Item 1.  Description of Registrant's Securities to be Registered.

     On December 12, 2001, the Board of Directors of Laboratory Corporation of
America Holdings (the "Company") declared a dividend of one preferred stock
purchase right (a "Right") for each outstanding share of common stock, par
value $0.10 per share (the "Common Stock"), of the Company payable to holders
of record as of the close of business on December 21, 2001 (the "Record Date").

     Prior to the Distribution Date (as defined below), the Rights will be
evidenced by the certificates for and will be transferred with the Common
Stock, and the registered holders of the Common Stock will be deemed to be the
registered holders of the Rights. After the Distribution Date, the Rights Agent
will mail separate certificates evidencing the Rights to each record holder of
the Common Stock as of the close of business on the Distribution Date, and
thereafter the Rights will be transferable separately from the Common Stock.
The "Distribution Date" generally means the earlier of (i) the close of
business on the 10th day after the date (the "Stock Acquisition Date") of the
first public announcement that a person (other than the Company or any of its
subsidiaries, or any employee benefit plan of the Company or any such
subsidiary, or Roche Holdings Inc. or its affiliates or associates so long as
it and its affiliates and associates do not acquire additional shares beyond
that already reported on its Schedule 13D dated June 13, 2001) has acquired
beneficial ownership of 15% or more of the outstanding shares of Common Stock
(an "Acquiring Person") and (ii) the close of business on the 10th business day
(or such later day as may be designated by the Board of Directors before any
person has become an Acquiring Person) after the date of the commencement of a
tender or exchange offer by any person which would, if consummated, result in
such person becoming an Acquiring Person.

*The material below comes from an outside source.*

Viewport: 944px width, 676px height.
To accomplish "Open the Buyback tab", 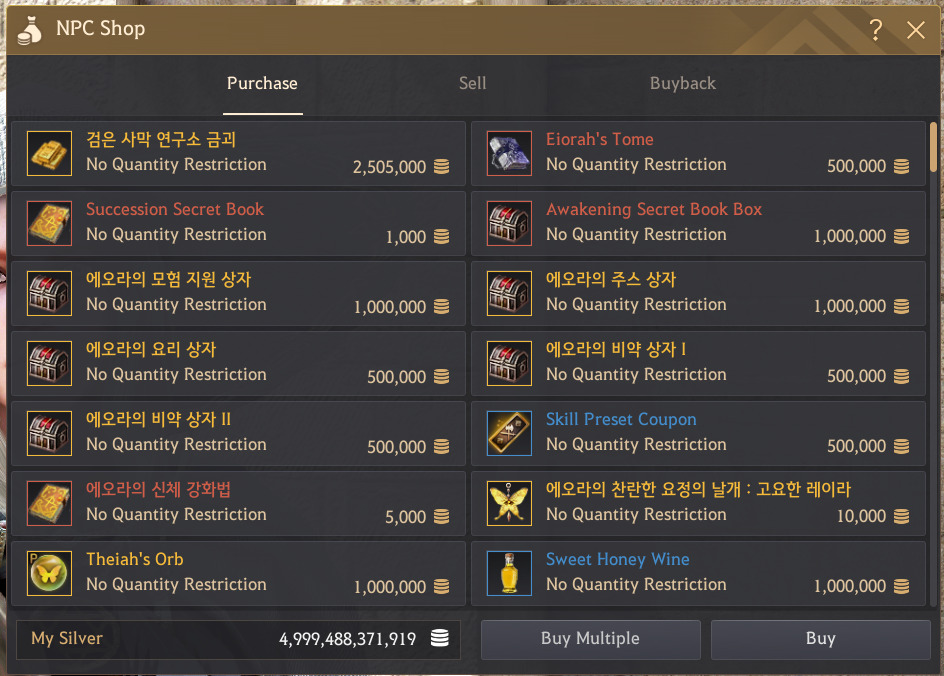I will (x=683, y=84).
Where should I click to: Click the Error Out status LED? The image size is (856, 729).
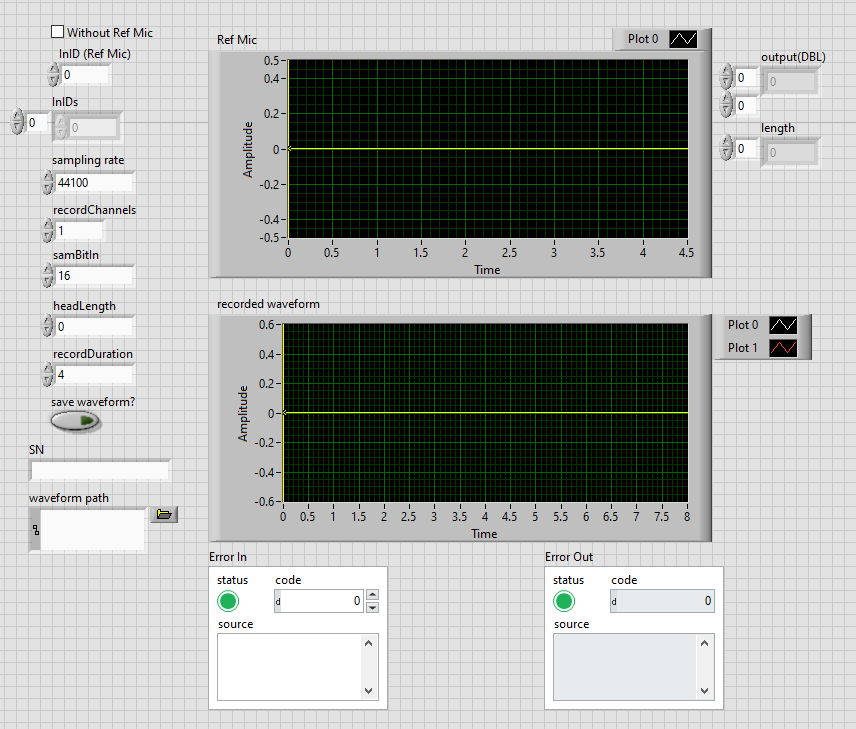564,601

     Prior to the Distribution Date, the Rights will not be exercisable. After
the Distribution Date (but before any person has become an Acquiring Person),
each Right will be exercisable to purchase, for $400 (the "Purchase Price"),
one one-hundredth of a share of Series A Participating Cumulative Preferred
Stock, par value $0.001 per share (the "Preferred Stock"). The terms and
conditions of the Rights are set forth in a Rights Agreement dated as of
December 13, 2001 between the Company and American Stock Transfer & Trust
Company, as Rights Agent (the "Rights Agreement"), a copy of which is attached
as an exhibit hereto and the description hereof is qualified in its entirety by
reference thereto.

     If any person has become an Acquiring Person (but none of the events
described in the second succeeding paragraph has occurred), each Right (other
than Rights beneficially owned by the Acquiring Person and certain affiliated
and associated persons) will entitle the holder, after the Distribution Date,
to purchase, for the Purchase Price, a number of shares of Common Stock having
a market value of twice the Purchase Price.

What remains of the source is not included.